Ricordo che a guidarmi, l’anno scorso, era un vibrante entusiasmo misto alla sicurezza che la scelta giusta fosse quella di cambiare. L’importante era non lasciare le cose uguali a se stesse.

Rammento anche che, di questo periodo, ero presa a preparare il mio blog che avrebbe dovuto raccogliere le esperienze di questa nuova avventura.

Ho nitide le immagini di me allo specchio che mi dicevo di essere pronta, carica e convinta.

Ed ora, dopo un anno, come sto?

Sto a ricentrarmi, perché anche se la scelta che ho fatto la rifarei altre mille volte, non tutto è andato come auspicato e quella carica di convinzione e sicurezze iniziale, si è dissolta e smarrita lentamente, nell’impegnativo processo di costruzione di una comunità educante, che ai miei occhi è ancora molto intrisa di teorie adultocentriche, che di comunità ha ben poco e sicuramente di educante ancora meno … insomma, è probabile che io il mondo adulto lo tolleri proprio poco.

Decidere di cimentarsi nell’educazione parentale, partecipando ad un progetto di gruppo, si è rilevato infatti uno degli esercizi più difficoltosi e tortuosi, molto più di quanto immaginassi.

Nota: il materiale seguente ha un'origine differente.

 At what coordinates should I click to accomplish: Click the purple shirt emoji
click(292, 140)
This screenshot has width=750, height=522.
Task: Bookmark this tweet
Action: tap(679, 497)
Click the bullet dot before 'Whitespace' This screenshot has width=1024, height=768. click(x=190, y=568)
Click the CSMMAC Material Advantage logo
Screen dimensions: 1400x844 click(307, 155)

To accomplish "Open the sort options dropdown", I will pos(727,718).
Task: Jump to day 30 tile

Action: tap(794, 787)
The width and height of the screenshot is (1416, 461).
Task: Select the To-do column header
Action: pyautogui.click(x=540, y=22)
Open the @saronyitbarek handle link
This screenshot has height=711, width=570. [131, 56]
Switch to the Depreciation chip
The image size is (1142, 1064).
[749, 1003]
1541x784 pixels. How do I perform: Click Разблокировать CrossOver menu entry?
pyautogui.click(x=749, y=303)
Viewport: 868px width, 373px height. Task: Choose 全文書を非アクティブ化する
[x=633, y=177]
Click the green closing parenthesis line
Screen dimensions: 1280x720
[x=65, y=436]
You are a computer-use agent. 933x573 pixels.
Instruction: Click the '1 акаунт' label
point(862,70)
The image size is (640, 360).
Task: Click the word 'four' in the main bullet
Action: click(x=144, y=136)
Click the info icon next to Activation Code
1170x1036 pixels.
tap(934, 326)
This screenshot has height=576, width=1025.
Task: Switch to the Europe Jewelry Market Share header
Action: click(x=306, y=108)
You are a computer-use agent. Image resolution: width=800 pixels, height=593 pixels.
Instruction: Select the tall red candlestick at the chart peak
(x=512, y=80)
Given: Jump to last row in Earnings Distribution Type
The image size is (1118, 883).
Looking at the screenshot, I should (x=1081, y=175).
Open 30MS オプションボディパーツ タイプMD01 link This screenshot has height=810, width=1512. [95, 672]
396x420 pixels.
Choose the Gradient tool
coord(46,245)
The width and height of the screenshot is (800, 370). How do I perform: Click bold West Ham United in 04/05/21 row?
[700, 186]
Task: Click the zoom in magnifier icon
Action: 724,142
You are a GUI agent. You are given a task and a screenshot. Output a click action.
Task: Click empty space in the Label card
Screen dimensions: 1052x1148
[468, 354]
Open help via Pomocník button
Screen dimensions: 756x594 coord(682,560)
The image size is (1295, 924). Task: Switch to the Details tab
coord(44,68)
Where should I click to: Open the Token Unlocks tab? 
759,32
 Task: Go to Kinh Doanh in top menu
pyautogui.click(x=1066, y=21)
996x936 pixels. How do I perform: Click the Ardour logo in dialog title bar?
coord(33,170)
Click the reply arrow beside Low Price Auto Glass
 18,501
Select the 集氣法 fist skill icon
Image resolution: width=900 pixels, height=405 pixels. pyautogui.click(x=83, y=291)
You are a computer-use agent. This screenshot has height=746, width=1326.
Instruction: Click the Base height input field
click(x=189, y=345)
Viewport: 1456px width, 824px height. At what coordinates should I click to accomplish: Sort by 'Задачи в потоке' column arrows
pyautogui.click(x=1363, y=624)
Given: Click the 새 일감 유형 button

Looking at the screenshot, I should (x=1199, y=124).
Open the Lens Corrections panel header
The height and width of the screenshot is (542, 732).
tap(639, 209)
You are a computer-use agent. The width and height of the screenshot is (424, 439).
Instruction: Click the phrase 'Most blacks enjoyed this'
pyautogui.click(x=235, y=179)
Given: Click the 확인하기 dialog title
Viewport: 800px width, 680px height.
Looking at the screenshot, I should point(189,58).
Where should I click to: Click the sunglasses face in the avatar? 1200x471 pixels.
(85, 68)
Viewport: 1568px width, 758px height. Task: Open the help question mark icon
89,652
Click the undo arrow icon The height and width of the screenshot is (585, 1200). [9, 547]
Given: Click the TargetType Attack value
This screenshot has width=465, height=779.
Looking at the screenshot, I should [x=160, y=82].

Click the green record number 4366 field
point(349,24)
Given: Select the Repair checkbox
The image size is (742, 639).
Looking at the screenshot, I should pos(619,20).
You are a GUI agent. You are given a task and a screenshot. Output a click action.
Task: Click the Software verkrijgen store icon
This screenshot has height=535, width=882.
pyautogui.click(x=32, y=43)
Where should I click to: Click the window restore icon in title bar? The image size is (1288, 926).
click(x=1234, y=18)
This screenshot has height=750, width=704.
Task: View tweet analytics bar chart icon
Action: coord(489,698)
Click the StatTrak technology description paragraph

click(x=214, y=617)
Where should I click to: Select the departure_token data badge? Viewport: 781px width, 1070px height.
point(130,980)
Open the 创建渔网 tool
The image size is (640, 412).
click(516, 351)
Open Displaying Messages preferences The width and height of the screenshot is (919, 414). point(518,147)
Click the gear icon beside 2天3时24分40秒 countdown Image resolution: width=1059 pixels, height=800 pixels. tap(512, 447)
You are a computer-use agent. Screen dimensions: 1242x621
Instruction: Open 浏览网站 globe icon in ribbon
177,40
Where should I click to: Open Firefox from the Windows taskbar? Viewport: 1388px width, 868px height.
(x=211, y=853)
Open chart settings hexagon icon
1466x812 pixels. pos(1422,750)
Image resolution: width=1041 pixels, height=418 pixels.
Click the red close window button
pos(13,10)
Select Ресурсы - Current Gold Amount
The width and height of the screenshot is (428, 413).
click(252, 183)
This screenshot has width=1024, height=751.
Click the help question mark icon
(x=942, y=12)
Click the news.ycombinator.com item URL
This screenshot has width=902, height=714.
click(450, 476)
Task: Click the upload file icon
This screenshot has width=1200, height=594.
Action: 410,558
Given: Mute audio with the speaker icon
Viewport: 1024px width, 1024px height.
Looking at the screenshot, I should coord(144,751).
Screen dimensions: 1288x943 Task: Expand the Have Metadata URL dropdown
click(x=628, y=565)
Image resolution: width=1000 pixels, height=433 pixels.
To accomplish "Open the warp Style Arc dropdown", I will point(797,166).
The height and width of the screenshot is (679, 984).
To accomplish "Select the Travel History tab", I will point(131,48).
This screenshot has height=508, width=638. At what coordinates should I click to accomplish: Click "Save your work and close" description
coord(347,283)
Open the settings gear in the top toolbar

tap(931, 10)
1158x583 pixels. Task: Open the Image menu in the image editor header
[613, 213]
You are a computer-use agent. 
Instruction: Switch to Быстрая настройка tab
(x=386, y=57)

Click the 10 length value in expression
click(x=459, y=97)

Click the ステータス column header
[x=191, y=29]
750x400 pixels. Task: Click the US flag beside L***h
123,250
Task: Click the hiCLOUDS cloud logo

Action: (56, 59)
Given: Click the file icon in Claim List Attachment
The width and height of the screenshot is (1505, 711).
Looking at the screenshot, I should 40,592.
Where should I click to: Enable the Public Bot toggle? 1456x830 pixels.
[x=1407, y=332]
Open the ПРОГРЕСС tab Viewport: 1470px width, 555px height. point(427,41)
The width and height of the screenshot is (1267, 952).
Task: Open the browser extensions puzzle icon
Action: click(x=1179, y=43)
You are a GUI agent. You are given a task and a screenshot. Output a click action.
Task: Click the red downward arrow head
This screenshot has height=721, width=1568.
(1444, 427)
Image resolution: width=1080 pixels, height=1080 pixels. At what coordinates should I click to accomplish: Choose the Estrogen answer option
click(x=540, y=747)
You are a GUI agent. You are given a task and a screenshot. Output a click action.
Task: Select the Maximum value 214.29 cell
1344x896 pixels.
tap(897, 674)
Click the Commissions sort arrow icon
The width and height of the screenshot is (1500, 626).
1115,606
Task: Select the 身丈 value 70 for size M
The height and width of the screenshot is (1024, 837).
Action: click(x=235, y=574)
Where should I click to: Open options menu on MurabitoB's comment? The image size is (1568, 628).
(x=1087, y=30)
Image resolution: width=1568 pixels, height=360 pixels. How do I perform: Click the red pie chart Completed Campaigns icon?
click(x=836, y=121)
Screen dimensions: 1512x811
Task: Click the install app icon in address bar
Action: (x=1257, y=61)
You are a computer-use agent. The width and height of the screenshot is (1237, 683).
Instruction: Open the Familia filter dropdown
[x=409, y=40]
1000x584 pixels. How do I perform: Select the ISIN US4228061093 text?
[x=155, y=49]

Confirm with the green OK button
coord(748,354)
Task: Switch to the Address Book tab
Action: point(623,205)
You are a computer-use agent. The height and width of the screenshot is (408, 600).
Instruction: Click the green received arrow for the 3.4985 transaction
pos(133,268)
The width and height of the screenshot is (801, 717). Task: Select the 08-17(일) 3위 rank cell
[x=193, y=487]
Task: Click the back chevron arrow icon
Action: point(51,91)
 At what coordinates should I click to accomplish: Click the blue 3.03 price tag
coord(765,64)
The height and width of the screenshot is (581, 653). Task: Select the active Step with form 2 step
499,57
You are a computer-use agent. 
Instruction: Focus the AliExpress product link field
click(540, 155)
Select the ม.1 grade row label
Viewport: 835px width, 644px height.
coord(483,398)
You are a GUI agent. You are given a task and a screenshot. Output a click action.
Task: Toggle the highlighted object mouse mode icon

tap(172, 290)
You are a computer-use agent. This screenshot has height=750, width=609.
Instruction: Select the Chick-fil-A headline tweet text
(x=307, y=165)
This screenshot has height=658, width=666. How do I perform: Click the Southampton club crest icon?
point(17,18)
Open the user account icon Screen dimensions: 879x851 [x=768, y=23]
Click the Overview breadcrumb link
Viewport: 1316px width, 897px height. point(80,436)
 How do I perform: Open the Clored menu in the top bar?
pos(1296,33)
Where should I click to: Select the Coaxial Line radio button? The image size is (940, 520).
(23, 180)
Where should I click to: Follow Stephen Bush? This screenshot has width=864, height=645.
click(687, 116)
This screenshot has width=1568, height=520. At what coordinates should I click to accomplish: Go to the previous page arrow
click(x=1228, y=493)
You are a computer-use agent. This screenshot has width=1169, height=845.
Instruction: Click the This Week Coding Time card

Sono stata un anno a cercare una definizione che potesse decifrare l’identità del percorso intrapreso: siamo stati una scuola parentale? Un’esperienza alternativa? Una comunità educante? Un esperimento?

Ho cercato affannosamente una risposta, anche nelle esperienze degli altri; ho letto, ho scandagliato, come faccio di solito, eppure una risposta ancora non l’ho trovata.

Mi sono analizzata con attenzione e ho visto come, nel rapporto con gli Gnometti, io riesca a fiorire e a divertirmi, ma ho anche osservato che nel rapporto con i grandi è la stanchezza e la frustrazione a prevalere.

Lo stare con i miei figli mi ha spesso fatto percepire la sensazione del si può fare; il dialogo con gli adulti, sebbene spinti da nobili aspettative, invece tende a naufragare in irrigidimenti e in paludi di convinzioni che a volte sembrano insuperabili.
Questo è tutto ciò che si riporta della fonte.